EXERCISE BRIEF
Reproduce each of the rows below word for word, with no changes.

EXERCISE INPUTS
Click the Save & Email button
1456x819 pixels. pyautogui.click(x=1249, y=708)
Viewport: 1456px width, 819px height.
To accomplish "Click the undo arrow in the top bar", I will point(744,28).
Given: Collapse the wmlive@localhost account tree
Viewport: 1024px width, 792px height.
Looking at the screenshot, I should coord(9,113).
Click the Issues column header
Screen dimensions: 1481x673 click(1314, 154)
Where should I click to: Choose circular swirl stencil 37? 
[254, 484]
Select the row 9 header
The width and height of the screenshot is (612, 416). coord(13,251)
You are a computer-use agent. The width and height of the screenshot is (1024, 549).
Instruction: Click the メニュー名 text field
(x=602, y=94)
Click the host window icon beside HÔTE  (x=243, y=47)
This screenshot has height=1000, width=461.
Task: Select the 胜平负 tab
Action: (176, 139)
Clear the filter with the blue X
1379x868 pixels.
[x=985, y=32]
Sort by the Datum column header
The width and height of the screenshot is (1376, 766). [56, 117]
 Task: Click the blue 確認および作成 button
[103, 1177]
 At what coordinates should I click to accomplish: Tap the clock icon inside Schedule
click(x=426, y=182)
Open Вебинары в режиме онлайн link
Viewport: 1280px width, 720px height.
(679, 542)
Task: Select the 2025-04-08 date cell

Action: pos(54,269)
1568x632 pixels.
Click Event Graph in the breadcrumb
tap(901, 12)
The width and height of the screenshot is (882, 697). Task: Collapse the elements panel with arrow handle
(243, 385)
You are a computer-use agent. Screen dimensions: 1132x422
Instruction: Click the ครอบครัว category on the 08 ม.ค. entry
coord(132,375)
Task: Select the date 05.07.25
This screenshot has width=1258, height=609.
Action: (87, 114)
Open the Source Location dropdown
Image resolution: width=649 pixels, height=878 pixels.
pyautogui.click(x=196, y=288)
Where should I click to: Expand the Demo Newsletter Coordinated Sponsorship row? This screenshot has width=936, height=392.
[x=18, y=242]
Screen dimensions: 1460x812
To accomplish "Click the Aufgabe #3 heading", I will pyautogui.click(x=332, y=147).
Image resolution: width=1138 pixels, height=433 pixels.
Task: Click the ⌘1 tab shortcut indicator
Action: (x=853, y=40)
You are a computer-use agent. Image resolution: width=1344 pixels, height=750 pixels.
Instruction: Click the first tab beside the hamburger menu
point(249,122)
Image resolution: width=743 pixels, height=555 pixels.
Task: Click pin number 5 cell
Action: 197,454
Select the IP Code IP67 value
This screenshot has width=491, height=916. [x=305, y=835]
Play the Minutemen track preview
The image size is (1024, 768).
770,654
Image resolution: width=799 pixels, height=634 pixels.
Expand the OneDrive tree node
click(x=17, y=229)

RESPONSE TO THIS TASK
Click the Save & Email button
1456x819 pixels. pyautogui.click(x=1249, y=708)
Viewport: 1456px width, 819px height.
To accomplish "Click the undo arrow in the top bar", I will point(744,28).
Given: Collapse the wmlive@localhost account tree
Viewport: 1024px width, 792px height.
Looking at the screenshot, I should coord(9,113).
Click the Issues column header
Screen dimensions: 1481x673 click(1314, 154)
Where should I click to: Choose circular swirl stencil 37? 
[254, 484]
Select the row 9 header
The width and height of the screenshot is (612, 416). coord(13,251)
You are a computer-use agent. The width and height of the screenshot is (1024, 549).
Instruction: Click the メニュー名 text field
(x=602, y=94)
Click the host window icon beside HÔTE  (x=243, y=47)
This screenshot has height=1000, width=461.
Task: Select the 胜平负 tab
Action: (176, 139)
Clear the filter with the blue X
1379x868 pixels.
[x=985, y=32]
Sort by the Datum column header
The width and height of the screenshot is (1376, 766). [56, 117]
 Task: Click the blue 確認および作成 button
[103, 1177]
 At what coordinates should I click to accomplish: Tap the clock icon inside Schedule
click(x=426, y=182)
Open Вебинары в режиме онлайн link
Viewport: 1280px width, 720px height.
(679, 542)
Task: Select the 2025-04-08 date cell

Action: pos(54,269)
1568x632 pixels.
Click Event Graph in the breadcrumb
tap(901, 12)
The width and height of the screenshot is (882, 697). Task: Collapse the elements panel with arrow handle
(243, 385)
You are a computer-use agent. Screen dimensions: 1132x422
Instruction: Click the ครอบครัว category on the 08 ม.ค. entry
coord(132,375)
Task: Select the date 05.07.25
This screenshot has width=1258, height=609.
Action: (87, 114)
Open the Source Location dropdown
Image resolution: width=649 pixels, height=878 pixels.
pyautogui.click(x=196, y=288)
Where should I click to: Expand the Demo Newsletter Coordinated Sponsorship row? This screenshot has width=936, height=392.
[x=18, y=242]
Screen dimensions: 1460x812
To accomplish "Click the Aufgabe #3 heading", I will pyautogui.click(x=332, y=147).
Image resolution: width=1138 pixels, height=433 pixels.
Task: Click the ⌘1 tab shortcut indicator
Action: (x=853, y=40)
You are a computer-use agent. Image resolution: width=1344 pixels, height=750 pixels.
Instruction: Click the first tab beside the hamburger menu
point(249,122)
Image resolution: width=743 pixels, height=555 pixels.
Task: Click pin number 5 cell
Action: 197,454
Select the IP Code IP67 value
This screenshot has width=491, height=916. [x=305, y=835]
Play the Minutemen track preview
The image size is (1024, 768).
770,654
Image resolution: width=799 pixels, height=634 pixels.
Expand the OneDrive tree node
click(x=17, y=229)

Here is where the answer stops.